Tue. Oct 26th, 2021


This story is basically Appeared Atlas Obscura And part of it Climate desk Collaboration.

Mike Bachchas remembers the man simply as “Texan.” A few years ago, Texan, in his seventies, was a guest New ZealandIts Lexton Lodge, which is owned by Bachus and his family. The man made his way from there Texas In the Mackenzie area of ​​the South Island of New Zealand for the landscape, to see the bright part of the violet lupins against the blue glacier lake and the snow-capped peaks above the Golden Tasked Mountains. He did not realize that one of Mackenzie’s most glorious places was revealed after sunset. In one of the darkest night sky areas in the world, the wide brook of the Milky Way even dwarfs near the dwarfs to the high peaks of Auraki or Mount Cook.

One evening, Bacchus invited his guest to go out. Texan’s first instinct was to raise his hand. The stars were so lively that it seemed like he could reach them and catch them. Standing under the huge bowl of heaven, the man bathed in the light and passion of the stars. He told Box that he was clearly seeing the stars for the first time since he was 10 years old.

For the box, Texan’s surprise was reminiscent of how precious and elusive the clear night sky is. “It really hit home. He just forgot about the galaxy, ”said Bachus.

Lakestone, an off-the-grid lodge on the edge of the bright blue Lake Pukaki, is located within the Auraki Mackenzie International Dark Sky Reserve. From the lodge, the nearest traffic light is about 100 miles drive.

Nominated in 2012 and covering an area of ​​more than 1,600 square miles, the reserve offers more protection than just the night sky. It provides relief from the effects of light pollution for every living thing within its borders, from endangered insects to humans who have forgotten the galaxy. More 80 percent of the world’s population One study found that light pollutants live under the sky Advances in science. Even three hours away from the reserve Dunedin, Where M মাori astronomer Victoria Campbell grew up, the stars are masked.

“It was breathtaking to see and feel what I wasn’t seeing from my home in town,” Campbell said of the first view of the night sky at his reserve. She was fascinated. “Our whānau [family] We decided to go to Mackenzie because of our love for the environment, and the natural sky. ”

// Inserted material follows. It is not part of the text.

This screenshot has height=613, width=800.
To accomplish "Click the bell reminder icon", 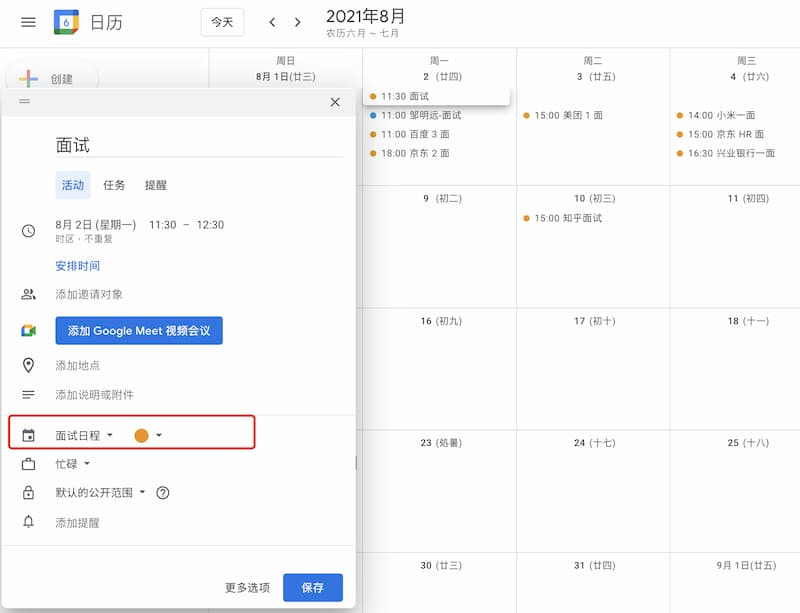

Accommodating just a few thousand people, the Mackenzie Basin is a prime location for stargazing. That is, when it is not cloudy. As astronomer John Hershaw observes, Auraki Mackenzie is “known for his dark skies, not his cloudless skies.” Former director of the Mount John Observatory at Tekapo in the center of the Herenshaw Reserve, and played a key role in protecting the title of Dark Sky. He has been advocating for the protection of the night sky in the region since the late 1970s. And he’s not done yet.

In his house Christchurch, Harnash opens a book written by him, New Zealand Dark Sky Handbook, And Mackenzie flipped over on a map of the district. He marks his finger along the dense blue lines of the Southern Alps and lakes while he and other advocates expect reserves to expand in the neighboring Fairley Basin, which will almost double its size. This is good news for both Stargazer and the region’s smallest inhabitants.

The Mackenzie area’s dry task is home to insects and other insects that are not found anywhere else on earth. For example, Ijatha Saikra It is a moth that is found only in a preserved tree, where it teases on the verge of extinction. “These insects have a single reasonable population. Well, I say reasonable population; I haven’t seen more than three insects in a year, “said Robert Hower, an entomologist at Manaki Wenua Landcare Research in New Zealand.